(Text segment Opens)

But Adalja added that hospitals should also be cautious in inoculating people who serve non-patient-facing functions and that state and federal officials perhaps should have allocated doses more stringently, based upon how many employees fell into Phase 1, to avoid a surplus in the first place.

“There’s probably better ways to do the vaccination to make it more impactful on the pandemic,” he said.

Mixed messages

Last week, Memorial’s CEO, Aurelio Fernandez, told the Miami Herald after a press conference that anyone who stepped foot in the hospital system would be eligible to receive the vaccine.

That statement would be in line with what Jackson has defined as eligible employees, but by the next day, Memorial’s communications team walked Fernandez’ explanation back, saying it was a projection and that Memorial considers Phase 1 to consist of “front-line workers with the highest risks, which include COVID floors, ER, medical staff and support positions all of which come across patients and can be exposed to COVID-19.”

Area hospital officials have held several press conferences in the last week on inoculating their employees, but they have yet to publicly articulate whether they would play any role in inoculating the general public, or when that might happen.

(Text segment Closes)

Answer these questions using the hospital vaccination text.
(a) Who is Memorial's CEO?
(b) According to Adalja, how perhaps should state and federal officials have allocated doses?
(c) Which areas and positions did Memorial's communications team list as part of Phase 1?

(Entries shown Opens)

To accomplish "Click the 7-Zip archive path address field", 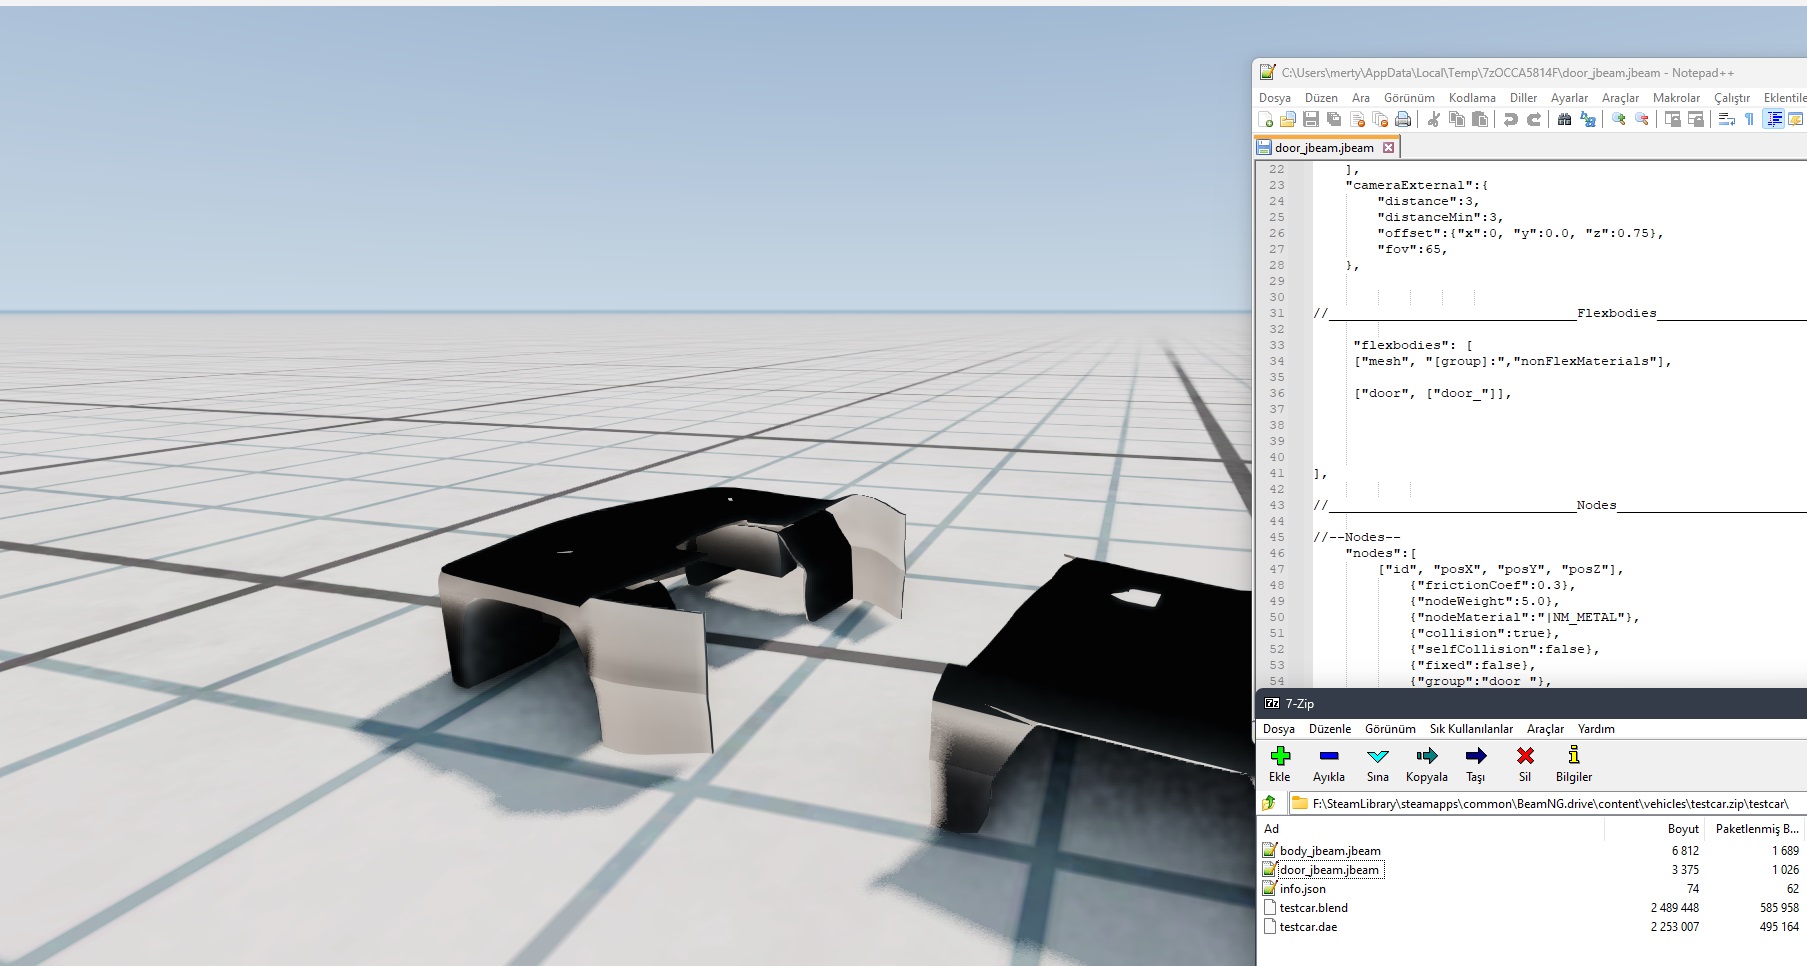I will click(x=1548, y=803).
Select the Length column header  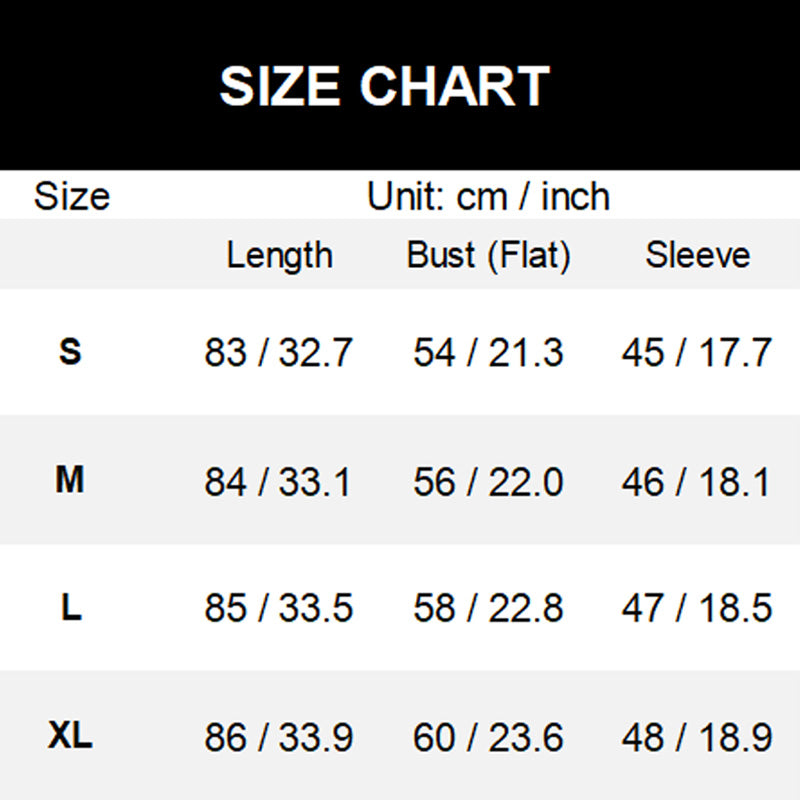pyautogui.click(x=279, y=255)
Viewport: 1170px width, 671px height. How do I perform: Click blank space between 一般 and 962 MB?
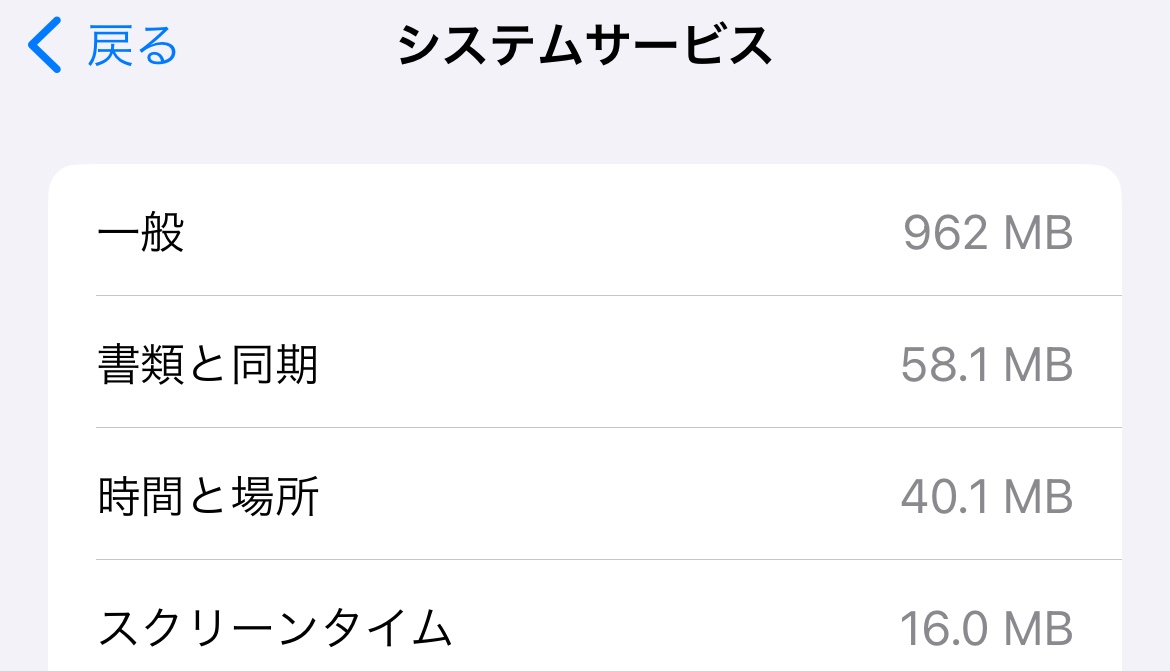click(540, 234)
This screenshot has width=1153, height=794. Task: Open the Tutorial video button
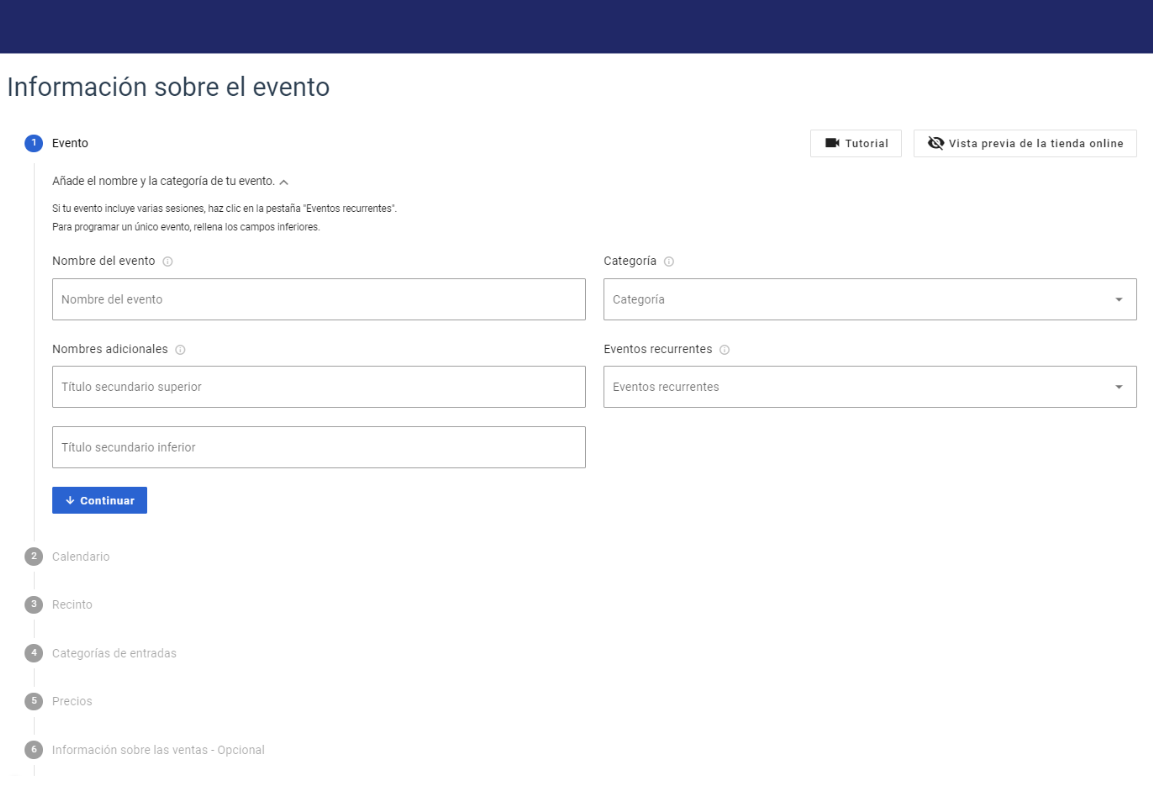856,143
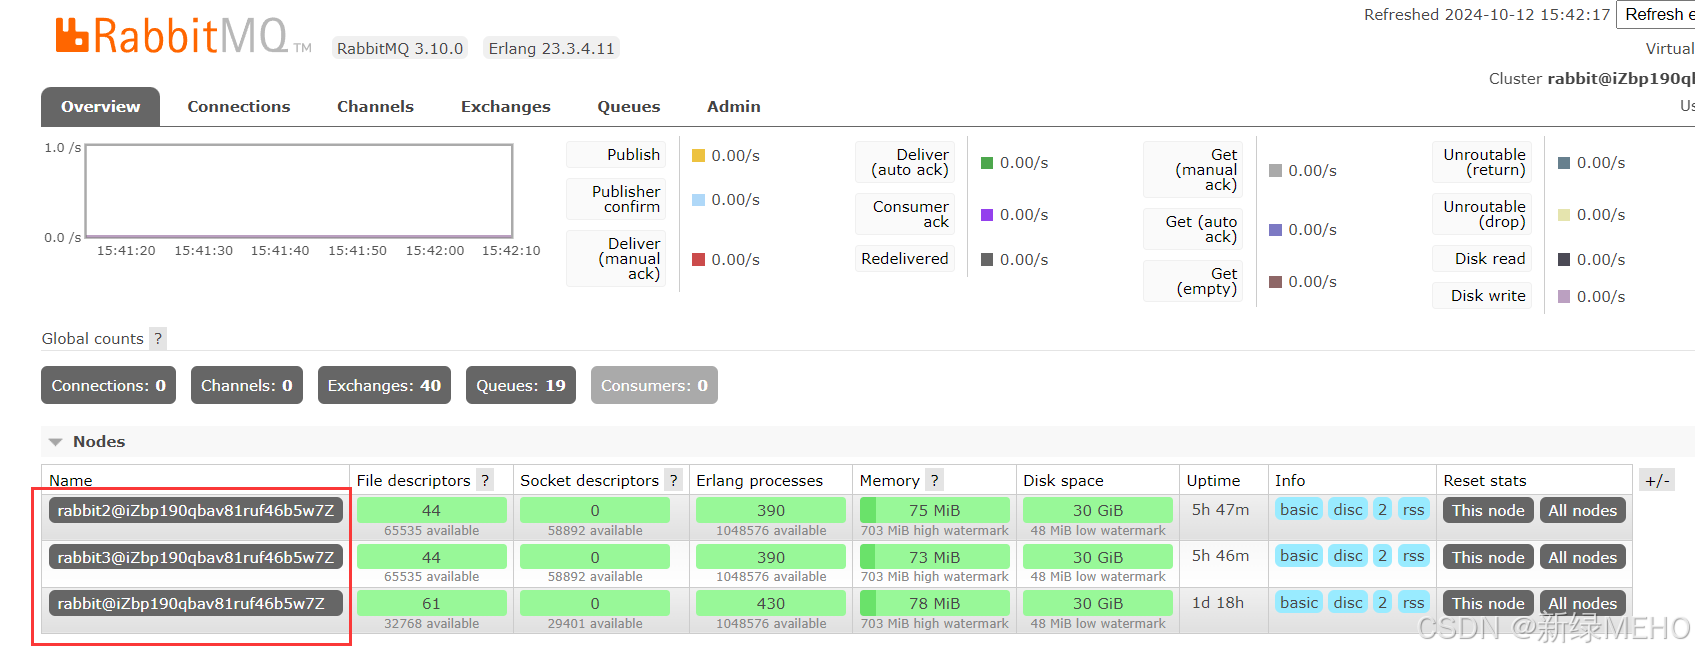The image size is (1695, 658).
Task: Switch to the Connections tab
Action: [238, 107]
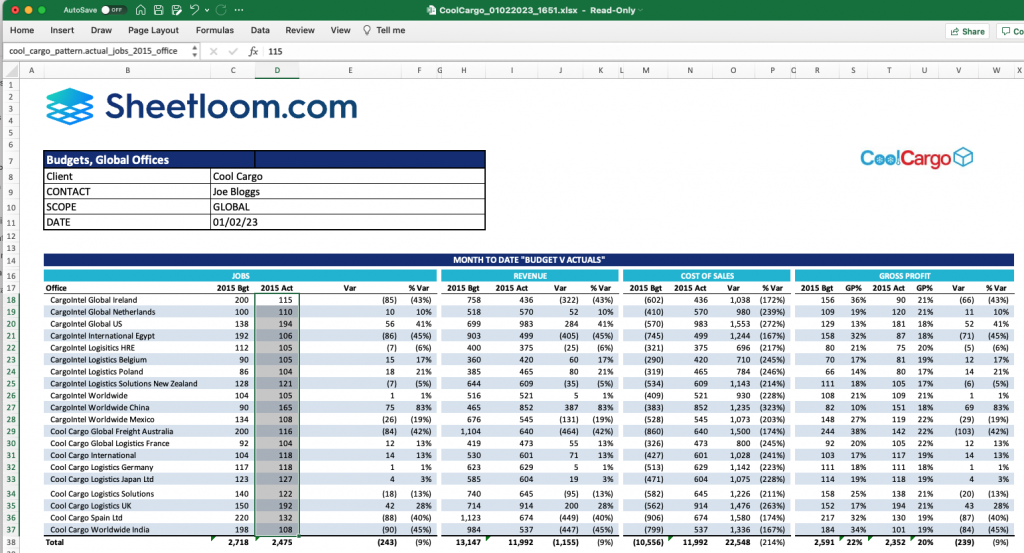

(Entries shown Closes)

[Problem solution]
(a) Aurelio Fernandez.
(b) More stringently, based on how many employees fell into Phase 1, to avoid a surplus in the first place.
(c) COVID floors, ER, medical staff and support positions.